*EXCERPTED DATA:*
————
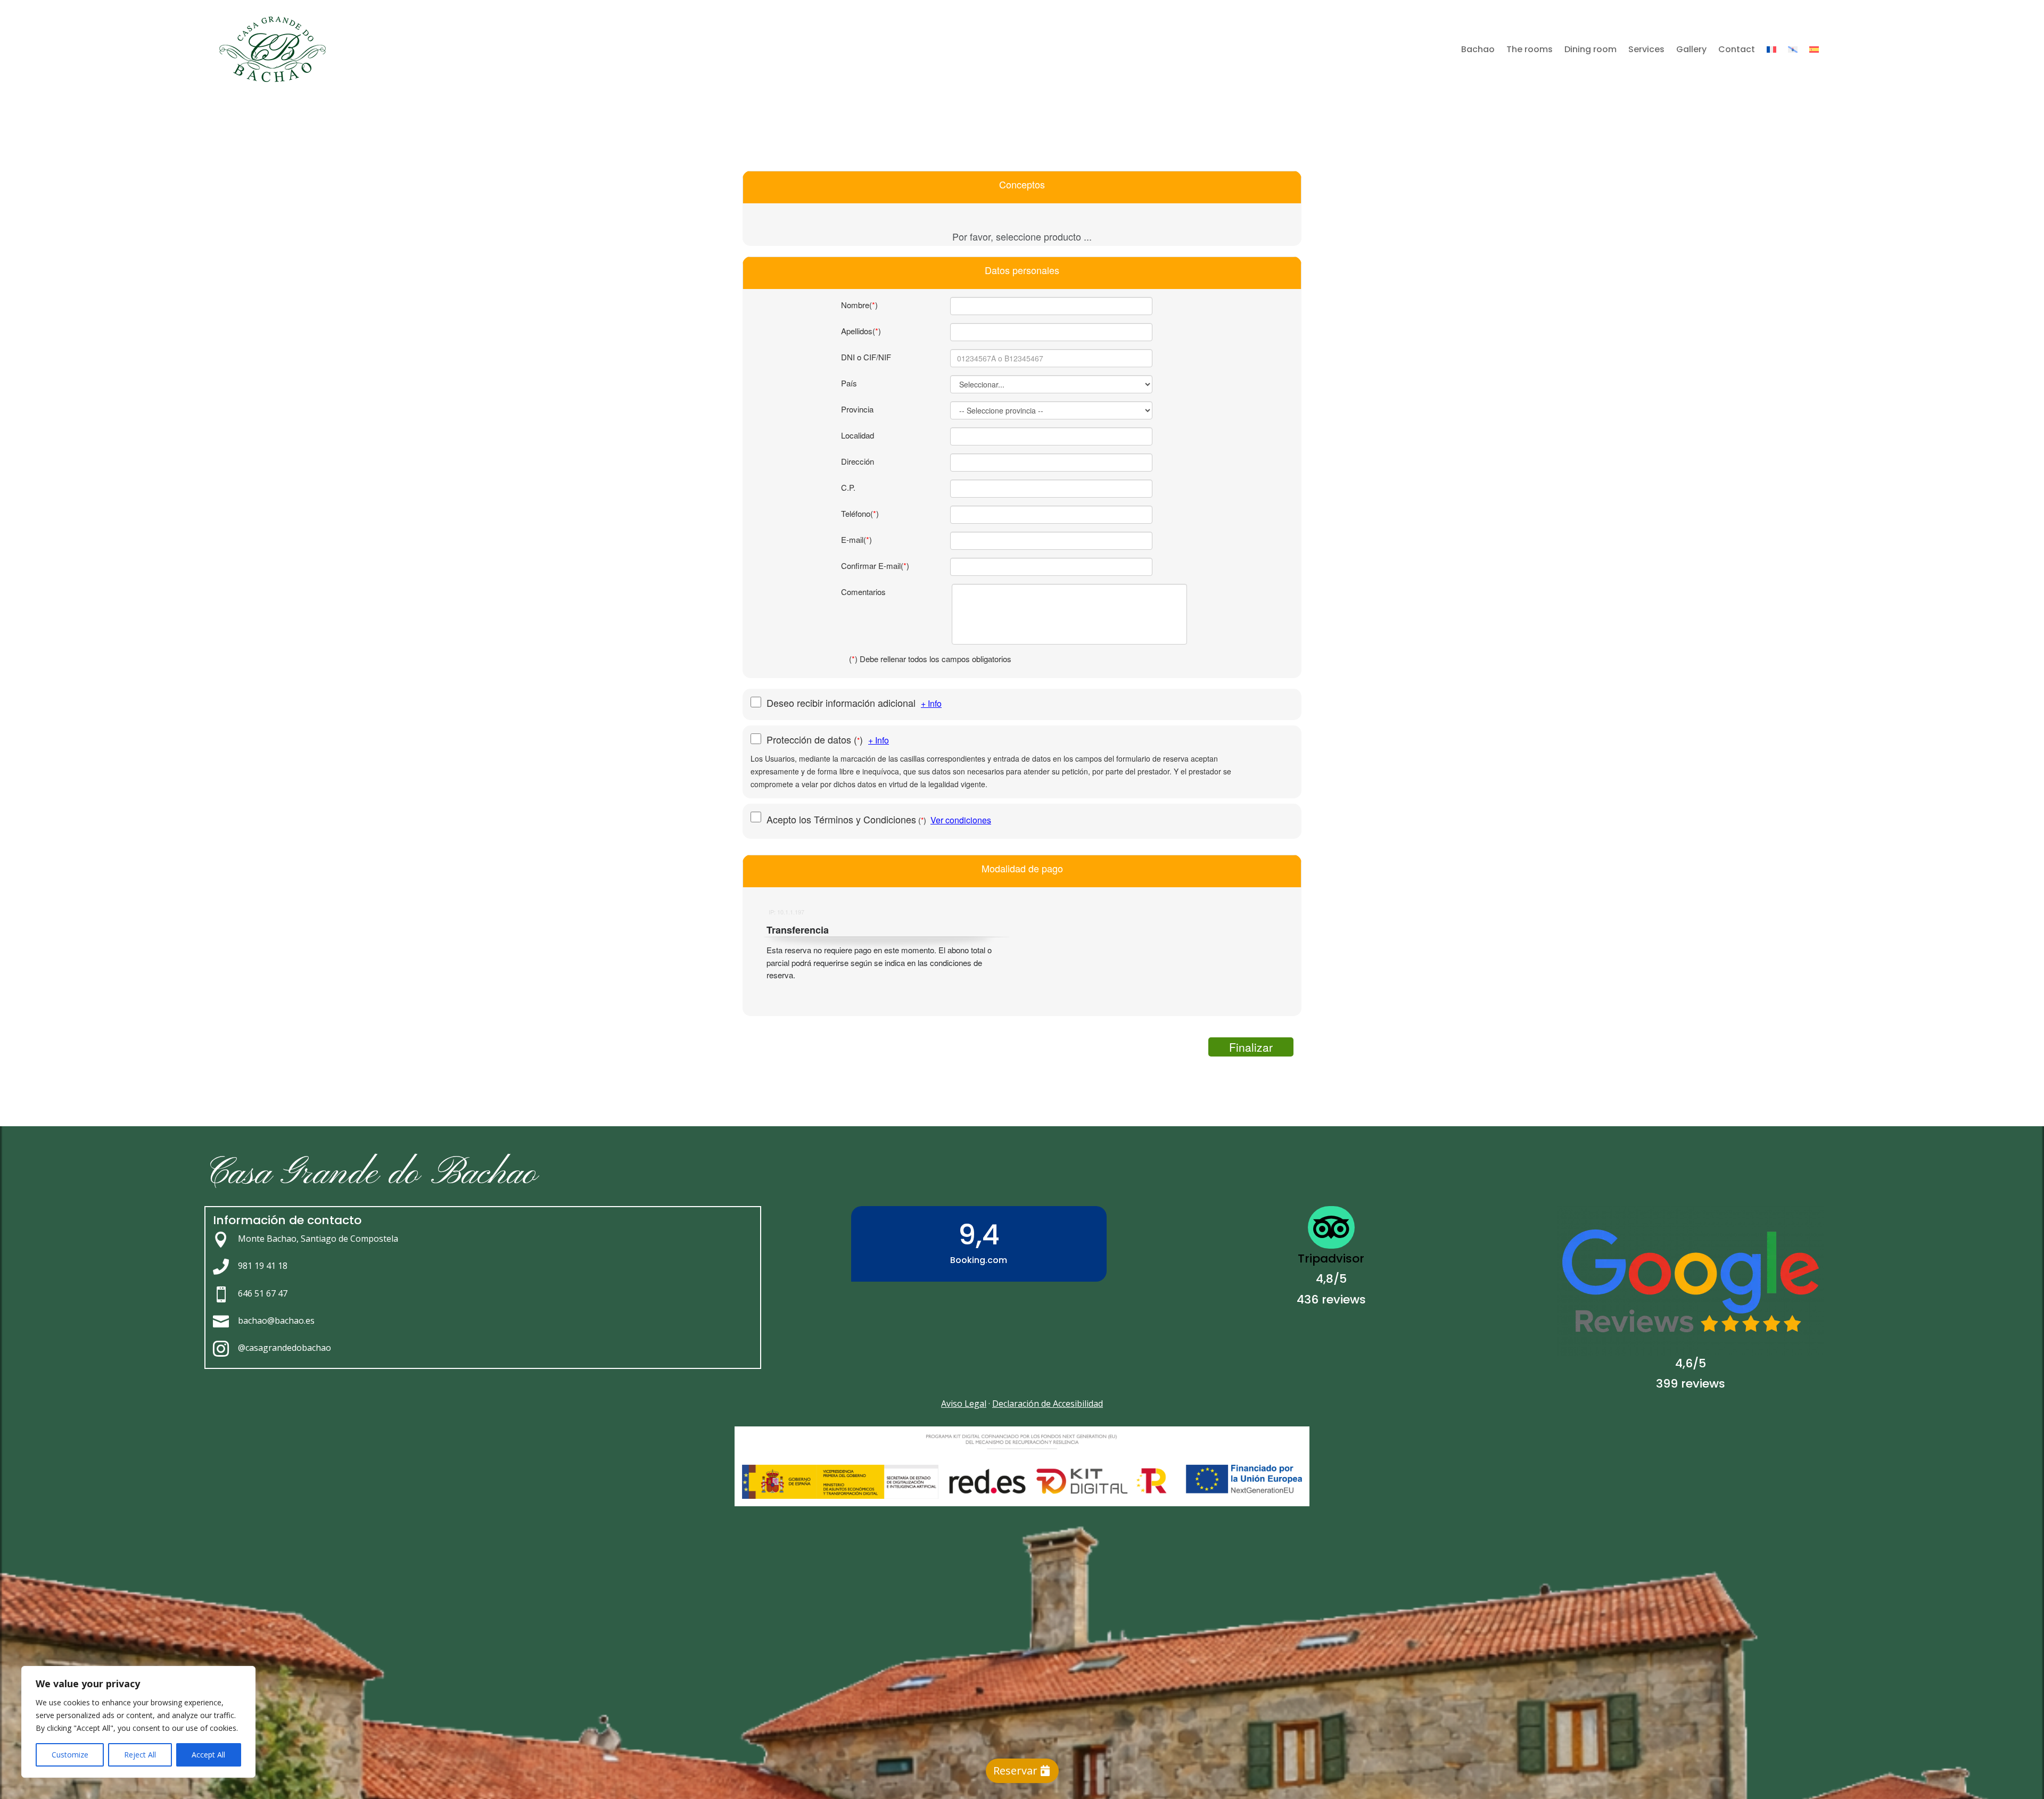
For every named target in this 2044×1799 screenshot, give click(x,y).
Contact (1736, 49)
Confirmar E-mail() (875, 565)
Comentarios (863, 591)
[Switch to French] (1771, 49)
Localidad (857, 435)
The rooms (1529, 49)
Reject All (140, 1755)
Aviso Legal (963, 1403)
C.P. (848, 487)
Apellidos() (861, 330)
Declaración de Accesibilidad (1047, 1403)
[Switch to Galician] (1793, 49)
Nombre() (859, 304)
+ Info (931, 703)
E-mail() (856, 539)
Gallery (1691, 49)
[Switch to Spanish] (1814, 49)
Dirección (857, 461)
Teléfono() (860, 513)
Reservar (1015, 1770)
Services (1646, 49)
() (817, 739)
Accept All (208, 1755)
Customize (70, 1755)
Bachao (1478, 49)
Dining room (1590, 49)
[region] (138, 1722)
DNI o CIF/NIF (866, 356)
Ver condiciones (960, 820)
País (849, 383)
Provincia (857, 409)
————
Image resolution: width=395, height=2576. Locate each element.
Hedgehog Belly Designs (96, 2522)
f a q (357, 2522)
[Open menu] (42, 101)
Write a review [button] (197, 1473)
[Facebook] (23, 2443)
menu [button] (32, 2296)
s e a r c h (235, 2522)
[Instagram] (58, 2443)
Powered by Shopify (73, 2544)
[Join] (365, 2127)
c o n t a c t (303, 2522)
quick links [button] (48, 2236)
————
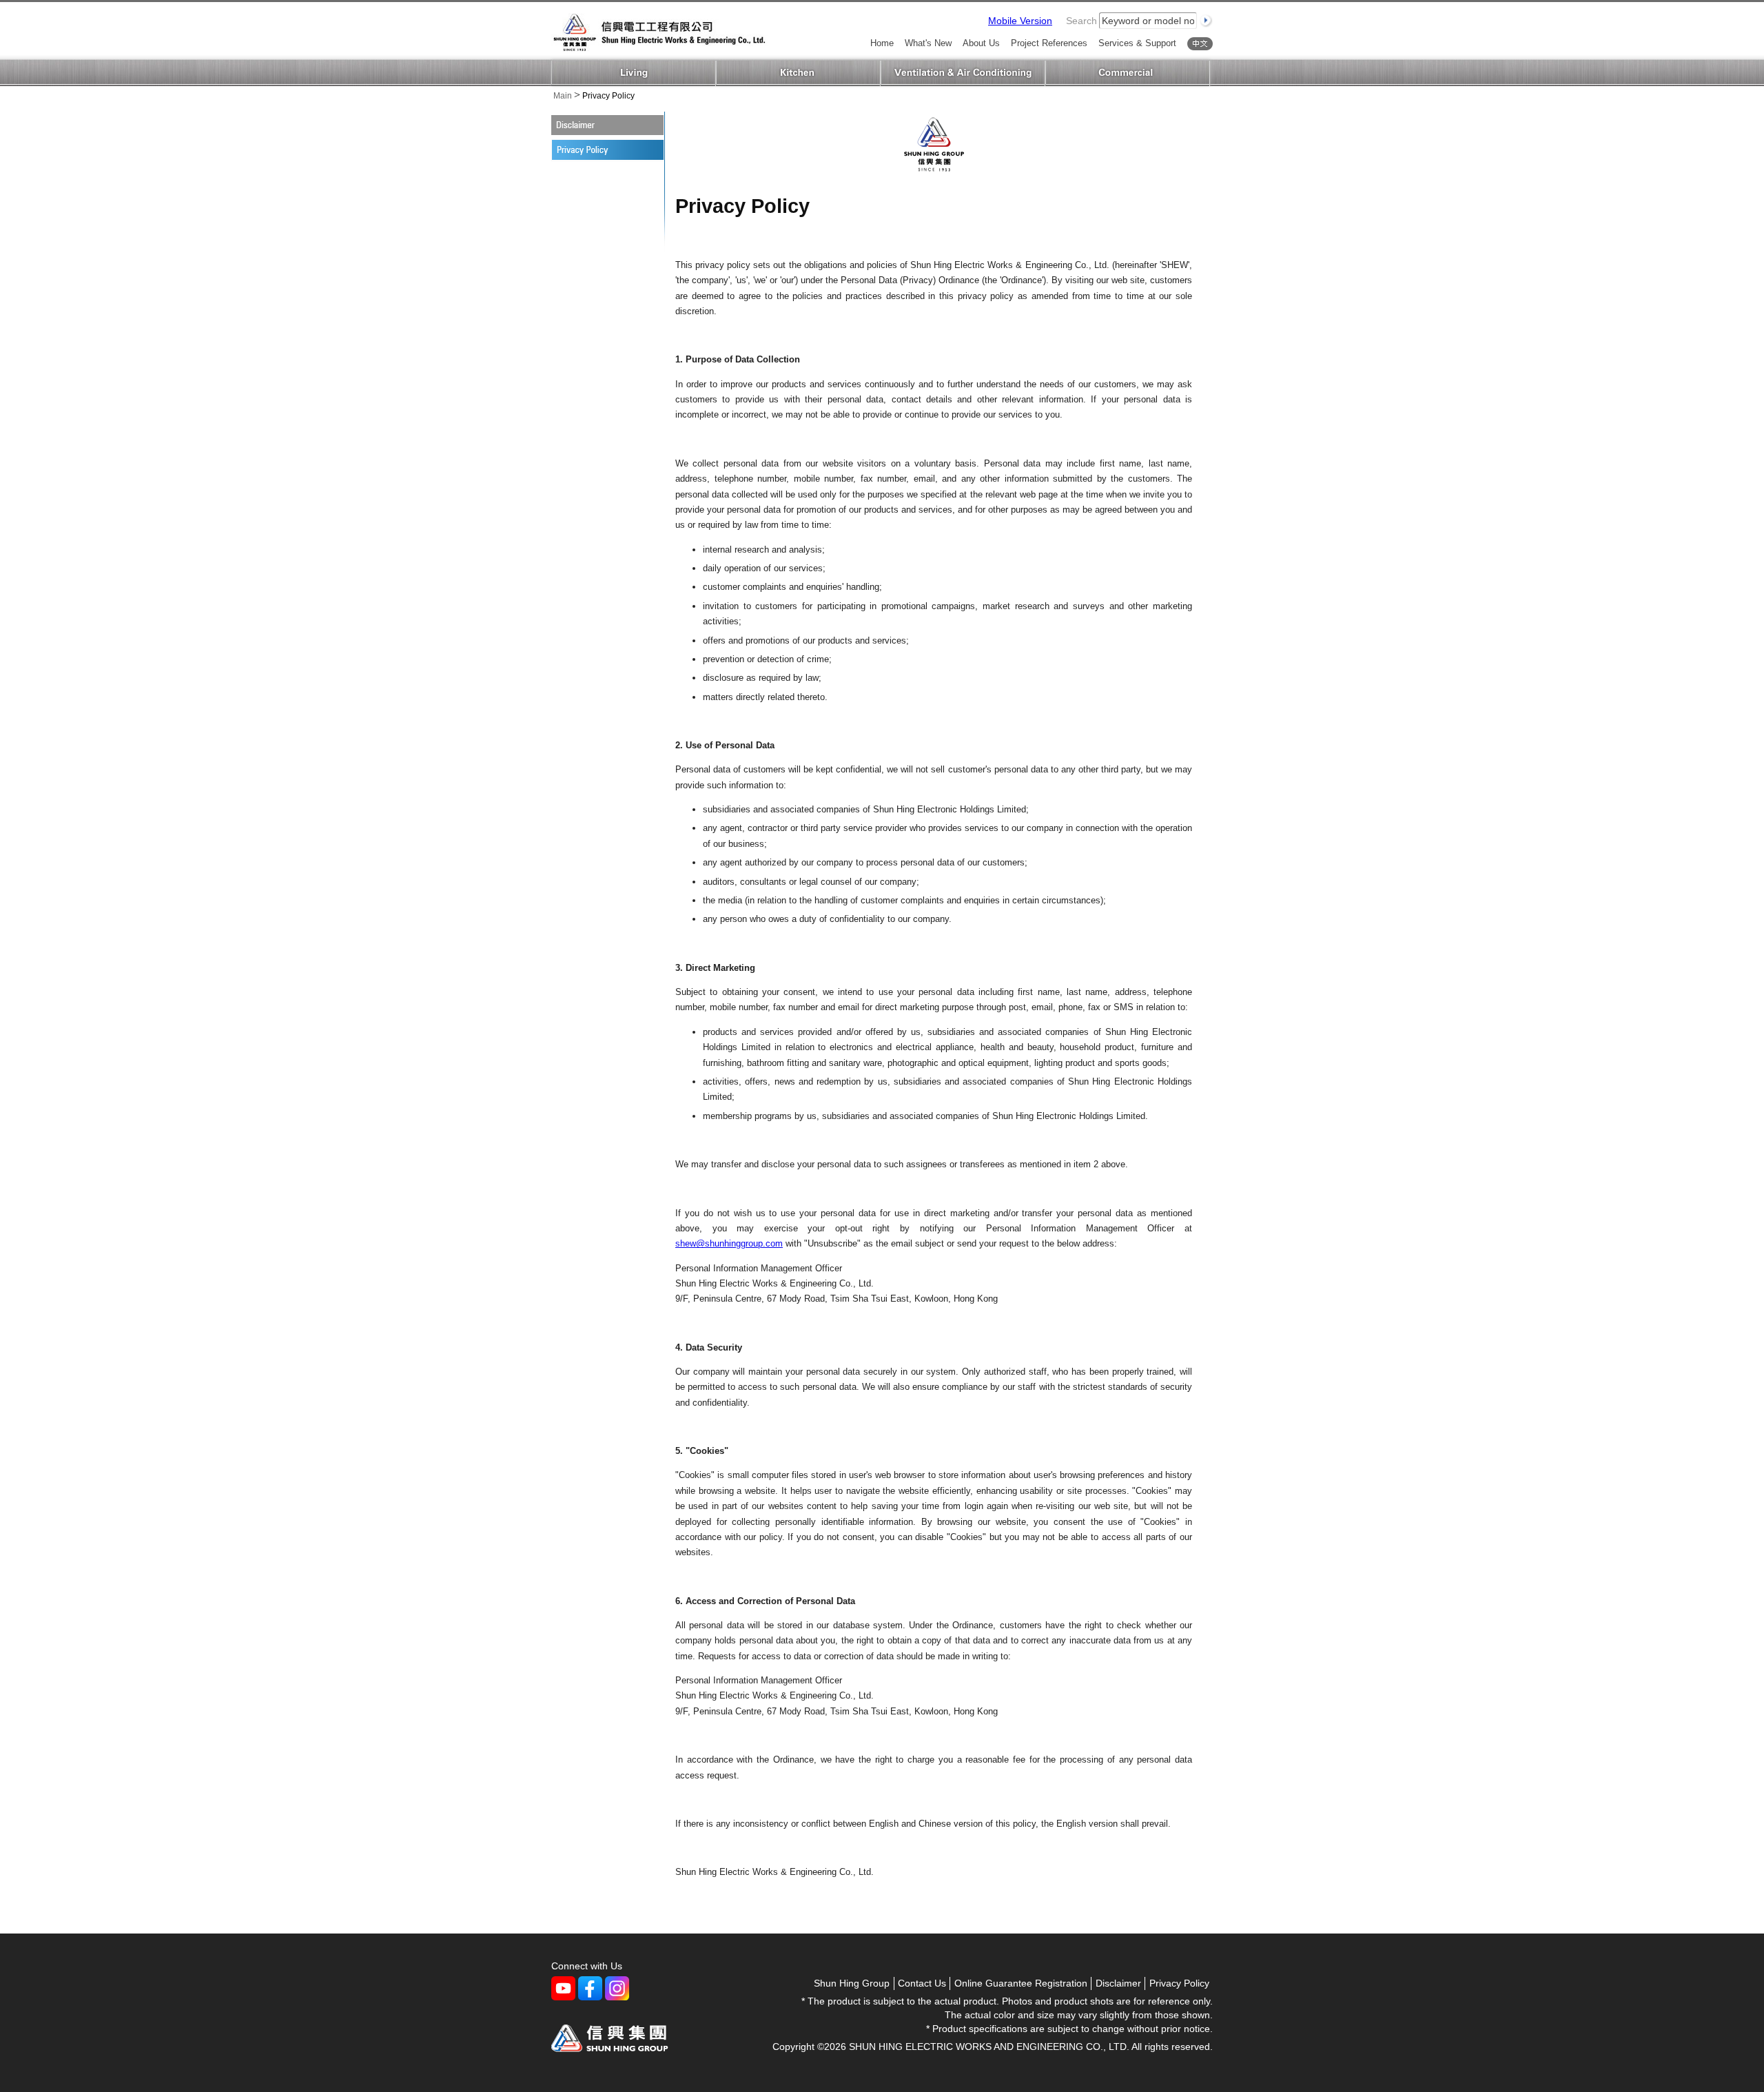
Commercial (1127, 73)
————
*EXERCISE OBJECTIVE:* Go through the material above and output exactly the lines from the one containing "For every named" through the one containing "Provincia (857, 409)".

*EXERCISE ANSWER:*
For every named target in this 2044×1799 screenshot, give click(x,y).
Contact (1736, 49)
Confirmar E-mail() (875, 565)
Comentarios (863, 591)
[Switch to French] (1771, 49)
Localidad (857, 435)
The rooms (1529, 49)
Reject All (140, 1755)
Aviso Legal (963, 1403)
C.P. (848, 487)
Apellidos() (861, 330)
Declaración de Accesibilidad (1047, 1403)
[Switch to Galician] (1793, 49)
Nombre() (859, 304)
+ Info (931, 703)
E-mail() (856, 539)
Gallery (1691, 49)
[Switch to Spanish] (1814, 49)
Dirección (857, 461)
Teléfono() (860, 513)
Reservar (1015, 1770)
Services (1646, 49)
() (817, 739)
Accept All (208, 1755)
Customize (70, 1755)
Bachao (1478, 49)
Dining room (1590, 49)
[region] (138, 1722)
DNI o CIF/NIF (866, 356)
Ver condiciones (960, 820)
País (849, 383)
Provincia (857, 409)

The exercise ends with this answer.